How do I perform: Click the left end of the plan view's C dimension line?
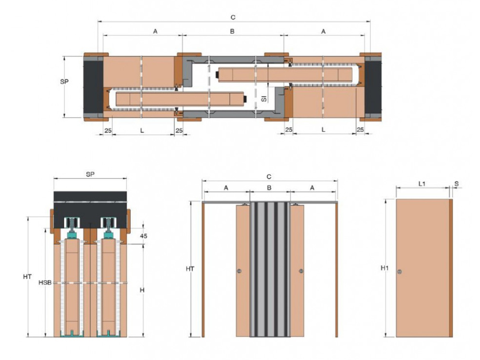pos(98,22)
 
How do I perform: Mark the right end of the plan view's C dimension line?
pos(370,22)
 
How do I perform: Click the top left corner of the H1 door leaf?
pos(396,199)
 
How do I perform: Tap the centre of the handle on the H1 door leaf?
pos(400,271)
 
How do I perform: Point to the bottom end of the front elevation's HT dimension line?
pos(191,337)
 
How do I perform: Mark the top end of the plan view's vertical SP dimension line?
pos(64,56)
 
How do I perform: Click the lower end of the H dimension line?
pos(143,337)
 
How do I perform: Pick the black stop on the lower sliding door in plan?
pos(245,99)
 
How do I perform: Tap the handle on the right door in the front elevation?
pos(301,271)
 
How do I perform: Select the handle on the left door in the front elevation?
pos(240,271)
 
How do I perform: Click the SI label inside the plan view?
pos(264,99)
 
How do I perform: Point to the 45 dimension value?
pos(144,236)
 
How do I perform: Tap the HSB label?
pos(45,283)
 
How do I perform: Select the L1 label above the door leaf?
pos(422,184)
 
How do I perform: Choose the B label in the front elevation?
pos(269,188)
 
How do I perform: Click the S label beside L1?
pos(457,184)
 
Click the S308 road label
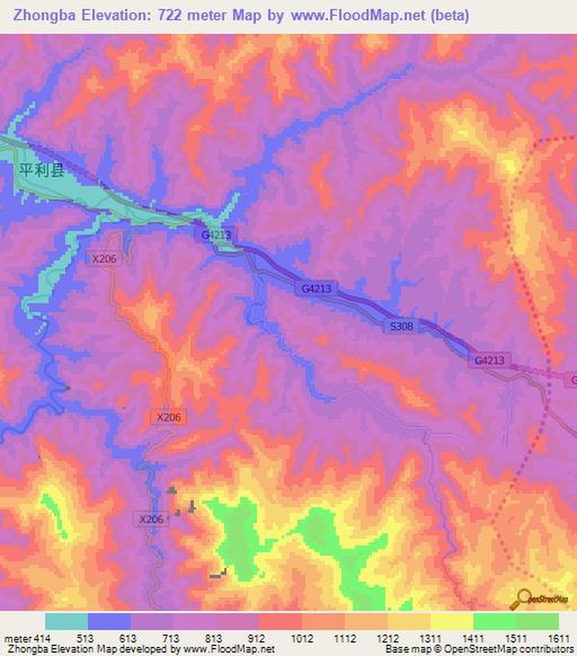coord(402,326)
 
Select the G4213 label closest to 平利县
coord(216,235)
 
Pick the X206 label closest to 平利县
coord(104,259)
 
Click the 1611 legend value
coord(559,638)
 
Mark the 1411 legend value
coord(473,638)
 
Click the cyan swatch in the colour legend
coord(66,621)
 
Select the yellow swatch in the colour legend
coord(452,621)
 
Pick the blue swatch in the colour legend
coord(109,621)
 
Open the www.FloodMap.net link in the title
coord(358,16)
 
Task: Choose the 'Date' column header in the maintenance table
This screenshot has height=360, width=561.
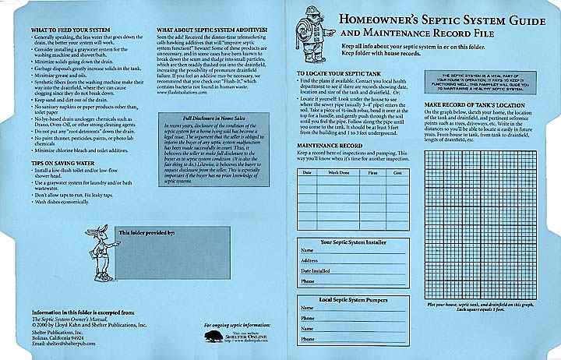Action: click(x=307, y=171)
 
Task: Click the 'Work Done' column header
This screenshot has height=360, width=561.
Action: click(x=338, y=171)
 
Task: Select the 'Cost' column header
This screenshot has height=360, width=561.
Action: click(x=397, y=171)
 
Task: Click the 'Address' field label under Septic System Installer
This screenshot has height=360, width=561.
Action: click(x=309, y=260)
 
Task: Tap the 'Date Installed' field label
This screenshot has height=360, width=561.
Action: click(x=316, y=270)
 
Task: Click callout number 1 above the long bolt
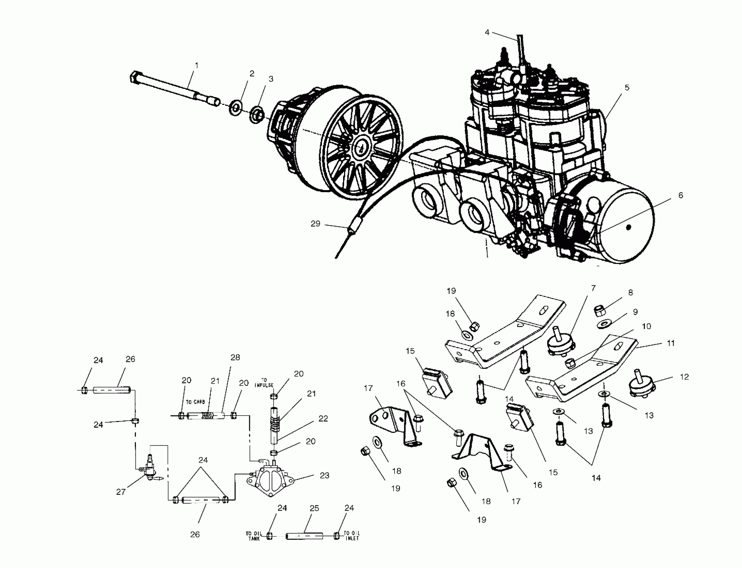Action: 196,65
----------------
Rewrite the records from the start through the line containing "pos(396,199)", inclusive, with "dimension line" replaced by "measurement line" and everything else unchanged. Leave the pictures out.

The reply:
How do I perform: Click the left end of the plan view's C measurement line?
pos(98,22)
 
How do I perform: Mark the right end of the plan view's C measurement line?
pos(370,22)
 
How do I perform: Click the top left corner of the H1 door leaf?
pos(396,199)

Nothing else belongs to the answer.